Nel corso del 2022 è proseguita la riduzione della popolazione residente in Italia (-179 mila persone), nonostante il ritorno dei decessi sui livelli precedenti al Covid ed un saldo positivo dei flussi migratori verso l’Italia.

Il resoconto offerto ieri dall’Istat sull’andamento degli indicatori demografici alla data del 1° gennaio 2023 conferma il ritorno delle tendenze strutturali che si erano già consolidate nel corso della seconda decade degli anni 2000 che erano state temporalmente alterate nei due anni precedenti, coincidenti con la pandemia Covid per l’incremento temporaneo delle morti, in particolare delle persone anziane over 70.



Fatta questa premessa, a condizionare il risultato demografico finale continua a essere il saldo negativo tra decessi (713 mila) e nuove nascite (393 mila). Il dato delle nascite rappresenta il record storico negativo a partire dal secondo dopoguerra, distante (-184 mila) dai numeri registrati nel 2008, l’ultimo degli anni caratterizzato da una lieve ripresa della natalità, e inferiore di 27 mila rispetto al 2019. Il tasso di fecondità è precipitato a 1,24 figli per ogni donna fertile, un dato omogeneo su tutto il territorio nazionale. Particolarmente preoccupante perché associato per la maggior parte al ridimensionamento del numero delle donne fertili e all’andamento declinante dei nuovi matrimoni.



La speranza di vita, a 82,6 anni (80,5 per gli uomini e 84,8 per le donne) è tornata a crescere di oltre due mesi rispetto al 2021, recuperando parte dei 6 mesi persi per l’aumento dei decessi nel corso della pandemia Covid.

I nuovi ingressi dall’estero (+361 mila) sono tornati ad aumentare anche rispetto al 2019 (+8,4%), generando un saldo positivo di 229 mila residenti tra le nuove iscrizioni all’anagrafe e le cancellazioni delle persone che si sono trasferite in altri Paesi.

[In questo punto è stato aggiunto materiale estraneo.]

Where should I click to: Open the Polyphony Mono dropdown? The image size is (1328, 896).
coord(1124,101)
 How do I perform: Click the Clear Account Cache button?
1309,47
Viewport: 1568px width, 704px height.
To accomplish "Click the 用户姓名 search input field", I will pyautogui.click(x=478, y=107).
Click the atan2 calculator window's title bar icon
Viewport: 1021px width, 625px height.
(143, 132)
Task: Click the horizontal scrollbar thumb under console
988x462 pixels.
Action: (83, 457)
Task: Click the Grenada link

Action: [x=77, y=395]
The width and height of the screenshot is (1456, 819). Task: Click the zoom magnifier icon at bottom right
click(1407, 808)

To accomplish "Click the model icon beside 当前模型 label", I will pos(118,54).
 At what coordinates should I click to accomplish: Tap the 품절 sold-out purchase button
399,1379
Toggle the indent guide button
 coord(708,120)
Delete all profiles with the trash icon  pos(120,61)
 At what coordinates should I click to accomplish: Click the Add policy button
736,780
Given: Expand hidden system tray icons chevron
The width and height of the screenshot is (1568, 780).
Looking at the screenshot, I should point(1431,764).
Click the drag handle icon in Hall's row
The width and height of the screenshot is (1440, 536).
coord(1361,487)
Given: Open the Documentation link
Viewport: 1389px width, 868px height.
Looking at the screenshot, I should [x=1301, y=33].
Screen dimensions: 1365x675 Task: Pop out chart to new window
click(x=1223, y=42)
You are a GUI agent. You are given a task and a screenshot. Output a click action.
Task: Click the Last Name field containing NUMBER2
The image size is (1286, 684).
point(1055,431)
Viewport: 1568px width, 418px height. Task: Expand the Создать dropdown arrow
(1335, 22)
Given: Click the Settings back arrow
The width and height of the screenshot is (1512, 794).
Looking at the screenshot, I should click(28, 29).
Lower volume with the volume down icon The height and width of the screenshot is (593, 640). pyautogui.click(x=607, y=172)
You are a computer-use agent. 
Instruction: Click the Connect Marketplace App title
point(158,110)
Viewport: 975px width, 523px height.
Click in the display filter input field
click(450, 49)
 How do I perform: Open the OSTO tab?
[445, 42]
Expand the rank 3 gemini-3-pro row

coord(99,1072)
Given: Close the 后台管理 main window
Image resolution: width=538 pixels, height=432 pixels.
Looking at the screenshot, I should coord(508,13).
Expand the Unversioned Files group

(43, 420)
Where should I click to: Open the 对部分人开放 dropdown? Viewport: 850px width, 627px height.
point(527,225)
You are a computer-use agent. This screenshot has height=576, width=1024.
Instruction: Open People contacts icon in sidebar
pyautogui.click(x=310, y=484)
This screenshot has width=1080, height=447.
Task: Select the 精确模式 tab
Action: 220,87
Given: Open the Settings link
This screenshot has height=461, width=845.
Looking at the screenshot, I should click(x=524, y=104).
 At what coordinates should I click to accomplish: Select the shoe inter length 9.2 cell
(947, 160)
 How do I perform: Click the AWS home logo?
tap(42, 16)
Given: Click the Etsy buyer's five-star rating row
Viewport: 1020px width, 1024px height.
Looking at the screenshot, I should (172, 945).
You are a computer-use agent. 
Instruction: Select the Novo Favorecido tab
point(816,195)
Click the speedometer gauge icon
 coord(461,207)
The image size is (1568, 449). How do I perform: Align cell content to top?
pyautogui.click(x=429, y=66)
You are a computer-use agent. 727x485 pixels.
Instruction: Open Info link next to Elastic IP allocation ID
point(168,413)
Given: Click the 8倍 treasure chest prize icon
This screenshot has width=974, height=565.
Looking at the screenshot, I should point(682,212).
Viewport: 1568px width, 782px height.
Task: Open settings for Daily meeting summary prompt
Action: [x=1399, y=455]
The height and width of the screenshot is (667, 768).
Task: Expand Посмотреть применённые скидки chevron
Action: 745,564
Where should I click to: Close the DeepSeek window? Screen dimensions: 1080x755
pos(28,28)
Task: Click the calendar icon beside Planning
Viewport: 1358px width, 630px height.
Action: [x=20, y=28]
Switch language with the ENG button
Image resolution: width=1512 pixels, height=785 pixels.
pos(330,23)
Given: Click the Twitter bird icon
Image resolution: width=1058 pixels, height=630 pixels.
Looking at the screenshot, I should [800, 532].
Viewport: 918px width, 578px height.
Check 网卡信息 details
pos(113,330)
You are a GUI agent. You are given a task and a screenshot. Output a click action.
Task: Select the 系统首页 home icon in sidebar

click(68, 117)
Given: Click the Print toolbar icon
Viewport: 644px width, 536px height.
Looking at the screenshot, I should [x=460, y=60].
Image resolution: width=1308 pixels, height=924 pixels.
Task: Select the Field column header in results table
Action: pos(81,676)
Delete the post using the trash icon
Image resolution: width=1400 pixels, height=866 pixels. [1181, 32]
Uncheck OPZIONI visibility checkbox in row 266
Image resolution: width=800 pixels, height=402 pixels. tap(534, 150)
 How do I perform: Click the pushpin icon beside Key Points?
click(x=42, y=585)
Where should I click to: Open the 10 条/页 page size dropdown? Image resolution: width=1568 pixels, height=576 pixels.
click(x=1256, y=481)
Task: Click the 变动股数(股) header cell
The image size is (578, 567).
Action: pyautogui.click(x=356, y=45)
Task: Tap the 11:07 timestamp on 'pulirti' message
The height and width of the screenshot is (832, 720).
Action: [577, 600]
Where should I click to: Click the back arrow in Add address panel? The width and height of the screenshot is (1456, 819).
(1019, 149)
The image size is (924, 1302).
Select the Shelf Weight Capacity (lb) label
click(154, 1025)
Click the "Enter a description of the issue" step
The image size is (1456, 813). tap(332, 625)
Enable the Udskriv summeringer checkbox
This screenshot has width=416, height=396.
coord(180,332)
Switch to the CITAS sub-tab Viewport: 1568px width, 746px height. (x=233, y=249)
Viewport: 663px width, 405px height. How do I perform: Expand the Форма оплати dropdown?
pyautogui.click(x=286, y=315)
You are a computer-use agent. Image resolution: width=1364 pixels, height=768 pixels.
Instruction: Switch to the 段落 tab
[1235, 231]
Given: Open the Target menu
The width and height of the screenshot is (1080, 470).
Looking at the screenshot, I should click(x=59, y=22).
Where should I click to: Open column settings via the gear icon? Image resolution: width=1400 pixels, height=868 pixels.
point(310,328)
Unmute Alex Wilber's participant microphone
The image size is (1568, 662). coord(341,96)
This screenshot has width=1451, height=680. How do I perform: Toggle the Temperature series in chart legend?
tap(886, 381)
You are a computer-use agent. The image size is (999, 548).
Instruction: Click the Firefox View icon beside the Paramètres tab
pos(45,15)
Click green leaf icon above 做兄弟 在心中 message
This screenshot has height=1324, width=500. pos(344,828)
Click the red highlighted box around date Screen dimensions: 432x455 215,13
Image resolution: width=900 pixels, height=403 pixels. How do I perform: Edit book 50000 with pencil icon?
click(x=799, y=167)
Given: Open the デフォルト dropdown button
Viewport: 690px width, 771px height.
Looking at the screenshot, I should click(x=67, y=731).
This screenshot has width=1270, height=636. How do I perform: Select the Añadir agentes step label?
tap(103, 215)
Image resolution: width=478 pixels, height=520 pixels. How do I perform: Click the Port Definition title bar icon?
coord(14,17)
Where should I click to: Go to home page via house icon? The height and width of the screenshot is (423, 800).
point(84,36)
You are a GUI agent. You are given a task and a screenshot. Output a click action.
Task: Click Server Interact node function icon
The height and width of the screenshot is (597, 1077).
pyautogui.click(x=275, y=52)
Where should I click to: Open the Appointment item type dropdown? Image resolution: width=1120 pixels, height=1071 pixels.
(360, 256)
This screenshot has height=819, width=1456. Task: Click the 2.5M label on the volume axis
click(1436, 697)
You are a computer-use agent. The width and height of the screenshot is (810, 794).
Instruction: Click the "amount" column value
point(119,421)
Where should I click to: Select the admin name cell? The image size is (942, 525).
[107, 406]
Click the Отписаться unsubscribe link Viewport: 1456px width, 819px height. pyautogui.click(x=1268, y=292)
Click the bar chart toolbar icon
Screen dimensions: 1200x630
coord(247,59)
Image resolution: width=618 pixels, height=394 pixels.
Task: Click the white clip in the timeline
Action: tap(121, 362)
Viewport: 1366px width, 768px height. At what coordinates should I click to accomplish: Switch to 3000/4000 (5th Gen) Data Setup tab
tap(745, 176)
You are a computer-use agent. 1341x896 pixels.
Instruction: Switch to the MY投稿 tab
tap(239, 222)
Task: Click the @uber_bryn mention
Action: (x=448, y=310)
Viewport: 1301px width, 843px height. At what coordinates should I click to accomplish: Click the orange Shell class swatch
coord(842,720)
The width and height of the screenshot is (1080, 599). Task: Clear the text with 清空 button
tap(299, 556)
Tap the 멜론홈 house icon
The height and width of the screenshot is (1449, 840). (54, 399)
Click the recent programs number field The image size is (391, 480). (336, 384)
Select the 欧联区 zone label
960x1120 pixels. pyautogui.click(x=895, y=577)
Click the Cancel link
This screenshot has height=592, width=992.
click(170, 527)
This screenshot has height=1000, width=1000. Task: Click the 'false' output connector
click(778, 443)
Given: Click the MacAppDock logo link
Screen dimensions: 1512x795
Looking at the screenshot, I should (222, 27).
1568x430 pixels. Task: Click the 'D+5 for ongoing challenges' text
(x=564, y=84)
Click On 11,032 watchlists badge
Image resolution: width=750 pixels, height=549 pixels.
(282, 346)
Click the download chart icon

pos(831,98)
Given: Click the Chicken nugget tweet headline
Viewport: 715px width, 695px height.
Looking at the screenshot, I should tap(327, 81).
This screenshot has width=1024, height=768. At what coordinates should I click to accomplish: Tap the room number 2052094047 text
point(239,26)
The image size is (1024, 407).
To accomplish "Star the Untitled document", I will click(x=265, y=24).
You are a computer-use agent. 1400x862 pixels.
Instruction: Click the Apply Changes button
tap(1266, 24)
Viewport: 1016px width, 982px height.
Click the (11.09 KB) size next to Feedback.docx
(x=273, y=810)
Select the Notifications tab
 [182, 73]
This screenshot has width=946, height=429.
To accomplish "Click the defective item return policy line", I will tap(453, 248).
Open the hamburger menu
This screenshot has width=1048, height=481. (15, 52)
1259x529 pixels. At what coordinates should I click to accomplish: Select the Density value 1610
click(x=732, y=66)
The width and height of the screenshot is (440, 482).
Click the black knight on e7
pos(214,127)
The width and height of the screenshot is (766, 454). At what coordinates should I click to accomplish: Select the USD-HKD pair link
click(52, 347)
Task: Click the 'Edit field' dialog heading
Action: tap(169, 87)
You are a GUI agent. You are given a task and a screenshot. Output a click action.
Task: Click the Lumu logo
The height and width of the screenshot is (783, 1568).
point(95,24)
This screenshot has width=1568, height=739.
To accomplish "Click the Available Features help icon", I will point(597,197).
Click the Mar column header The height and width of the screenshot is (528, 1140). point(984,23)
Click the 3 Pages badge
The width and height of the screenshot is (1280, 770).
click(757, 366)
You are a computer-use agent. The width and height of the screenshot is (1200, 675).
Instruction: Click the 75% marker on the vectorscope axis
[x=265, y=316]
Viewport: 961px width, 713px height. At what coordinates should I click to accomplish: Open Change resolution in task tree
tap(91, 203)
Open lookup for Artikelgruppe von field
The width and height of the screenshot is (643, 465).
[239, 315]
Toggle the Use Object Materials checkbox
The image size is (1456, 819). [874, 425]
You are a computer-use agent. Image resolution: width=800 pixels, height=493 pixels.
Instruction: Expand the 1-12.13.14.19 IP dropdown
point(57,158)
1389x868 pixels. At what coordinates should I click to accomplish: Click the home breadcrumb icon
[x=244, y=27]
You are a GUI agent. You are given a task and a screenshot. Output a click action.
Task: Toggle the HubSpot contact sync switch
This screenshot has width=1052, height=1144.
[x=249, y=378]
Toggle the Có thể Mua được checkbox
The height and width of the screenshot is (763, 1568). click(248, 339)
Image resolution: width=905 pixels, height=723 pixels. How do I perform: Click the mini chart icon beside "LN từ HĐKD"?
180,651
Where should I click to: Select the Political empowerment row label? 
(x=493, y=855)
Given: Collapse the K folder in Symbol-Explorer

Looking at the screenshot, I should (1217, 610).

Numeri che probabilmente sono influenzati anche dai rilasci dei permessi di soggiorno per i cittadini ucraini ospitati nel nostro Paese nel corso del 2022 a seguito del grande esodo provocato dalla guerra. La popolazione di origine straniera, 5,050 milioni di persone, si è incrementata di 20 mila unità. La crescita degli stranieri risulta sistematicamente sottostimata per via del contemporaneo rilascio delle nuove cittadinanze agli stranieri che hanno maturato i requisiti (quasi 1,3 milioni negli ultimi 12 anni).



La gran parte dei nuovi flussi d’ingresso, circa il 60%, continua a essere concentrato nelle regioni del nord Italia. Una crescita contemporanea a quella delle migrazioni interne al nostro territorio, che hanno coinvolto 1,484 milioni di persone generando un saldo negativo (-55 mila) per quelle residenti nelle regioni del Mezzogiorno e un aumento del 2,2% di quelle insediate nelle regioni settentrionali.

L’effetto combinato dei flussi migratori dall’estero e di quelli interni sul territorio nazionale consente a queste ultime di contenere l’impatto della riduzione naturale della popolazione allo 0,9%, molto al di sotto del 3% registrato nella media nazionale, e che diventa esplosivo (-6,9%) in quelle del mezzogiorno.

Le tendenze demografiche e le caratteristiche delle migrazioni aiutano a comprendere buona parte delle criticità economiche e sociali del nostro Paese, nonché la crescita dei livelli di disuguaglianze di varia natura che non trovano rimedi adeguati . La quota delle persone con più di 65 anni ha superato di gran lunga i 14 milioni, circa un quarto della popolazione equivalente al doppio dei giovani under 14. L’età media, attualmente a 46,4 anni, si avvicina rapidamente ai 50, un limite già superato per le persone in età di lavoro. Sono condizioni che paventano, come già evidente nelle analisi offerte dall’Istat, seri problemi per la rigenerazione della popolazione lavorativa e per la sostenibilità della spesa sociale. L’esodo delle risorse umane dal Mezzogiorno, in particolare di quelle con rilevanti percorsi formativi e motivate a cercare nuove opportunità in altri territori, preclude ogni possibilità di crescita sostenibile delle aree meno sviluppate.

Sono tendenze destinate a peggiorare a causa del declino demografico, e della riduzione delle persone in età di lavoro nel corso dei prossimi anni. Misurano la distanza tra le priorità del Paese e la capacità della classe dirigente di affrontarle in modo adeguato.